- **WHAT THE TASK ASKS**
Because the images are not wanted, restate every line below word for word without them.

- **WORKING DATA**

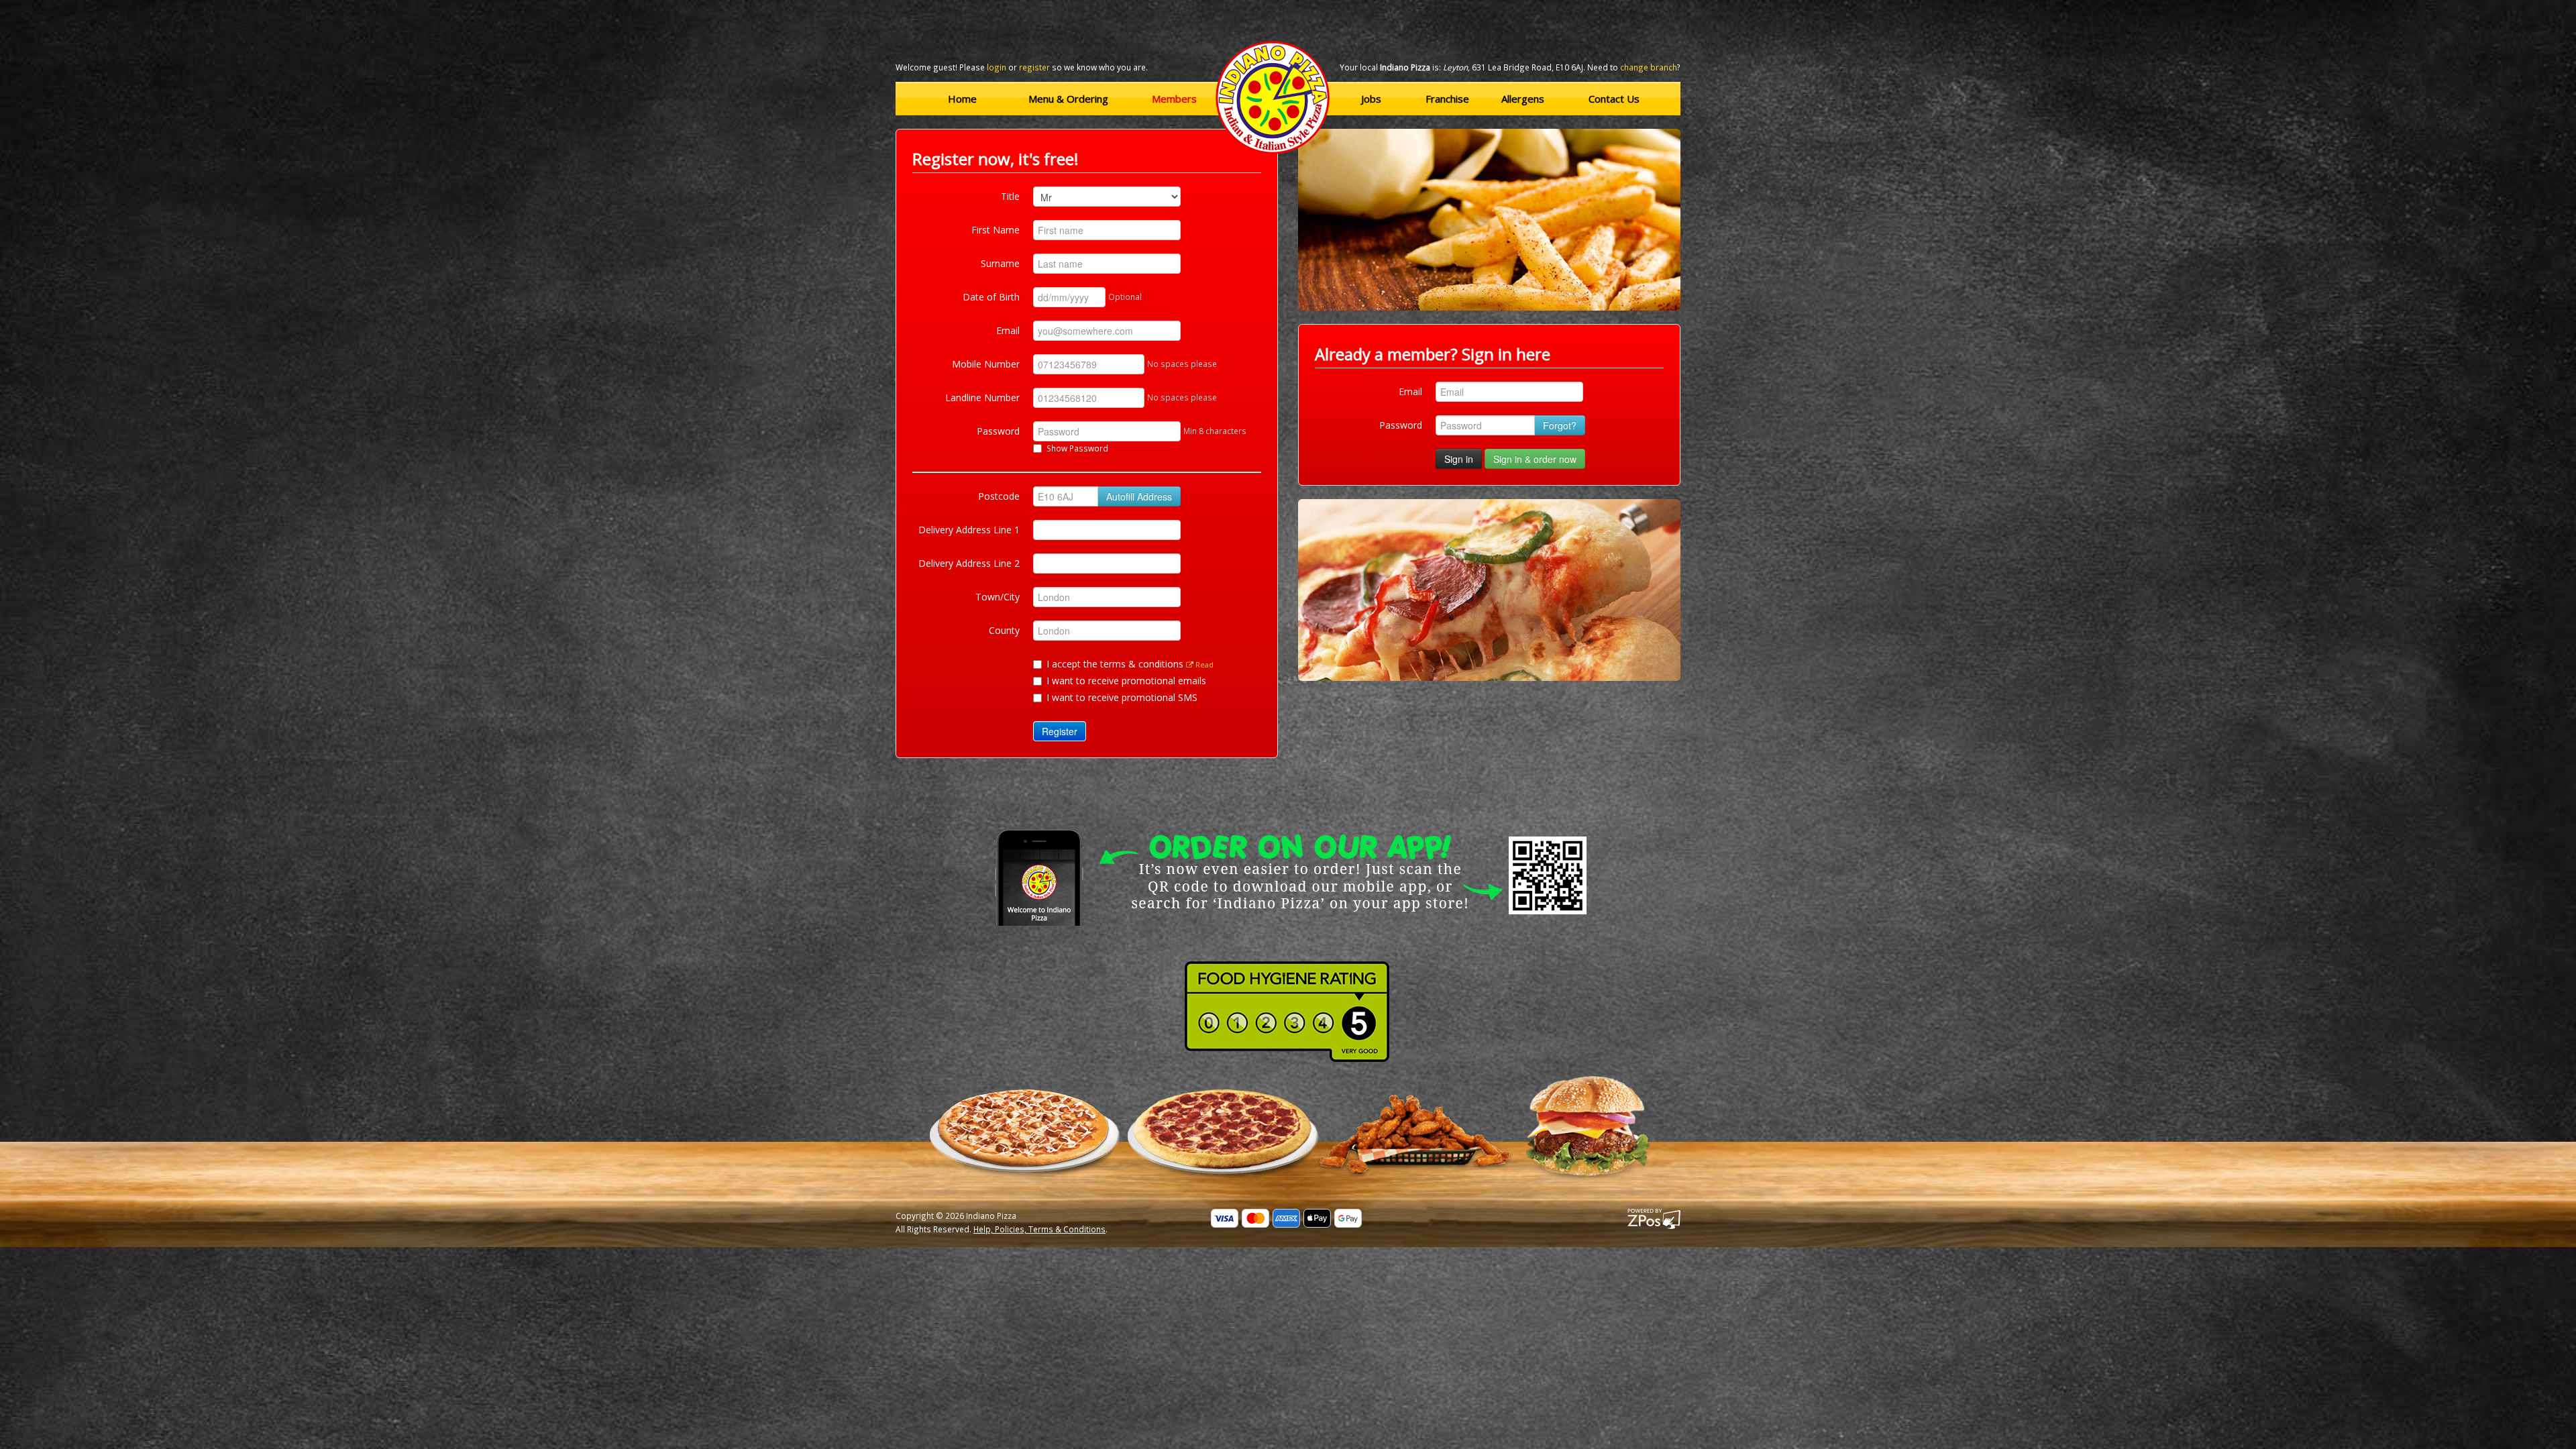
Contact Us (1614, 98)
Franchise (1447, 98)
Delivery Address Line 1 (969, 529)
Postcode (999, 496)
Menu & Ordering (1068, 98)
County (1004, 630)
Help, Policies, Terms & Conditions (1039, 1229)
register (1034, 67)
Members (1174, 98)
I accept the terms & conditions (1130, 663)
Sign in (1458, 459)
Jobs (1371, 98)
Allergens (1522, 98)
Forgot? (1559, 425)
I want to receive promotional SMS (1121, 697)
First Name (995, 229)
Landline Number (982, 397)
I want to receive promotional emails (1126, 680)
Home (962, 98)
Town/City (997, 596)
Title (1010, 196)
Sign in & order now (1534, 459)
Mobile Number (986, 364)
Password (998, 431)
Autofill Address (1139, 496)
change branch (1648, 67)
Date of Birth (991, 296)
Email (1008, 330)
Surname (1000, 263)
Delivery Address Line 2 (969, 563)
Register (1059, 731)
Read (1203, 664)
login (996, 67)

- **OUTPUT OF THE EXERCISE**
Contact Us (1614, 98)
Franchise (1447, 98)
Delivery Address Line 1 (969, 529)
Postcode (999, 496)
Menu & Ordering (1068, 98)
County (1004, 630)
Help, Policies, Terms & Conditions (1039, 1229)
register (1034, 67)
Members (1174, 98)
I accept the terms & conditions (1130, 663)
Sign in (1458, 459)
Jobs (1371, 98)
Allergens (1522, 98)
Forgot? (1559, 425)
I want to receive promotional SMS (1121, 697)
First Name (995, 229)
Landline Number (982, 397)
I want to receive promotional emails (1126, 680)
Home (962, 98)
Town/City (997, 596)
Title (1010, 196)
Sign in & order now (1534, 459)
Mobile Number (986, 364)
Password (998, 431)
Autofill Address (1139, 496)
change branch (1648, 67)
Date of Birth (991, 296)
Email (1008, 330)
Surname (1000, 263)
Delivery Address Line 2 (969, 563)
Register (1059, 731)
Read (1203, 664)
login (996, 67)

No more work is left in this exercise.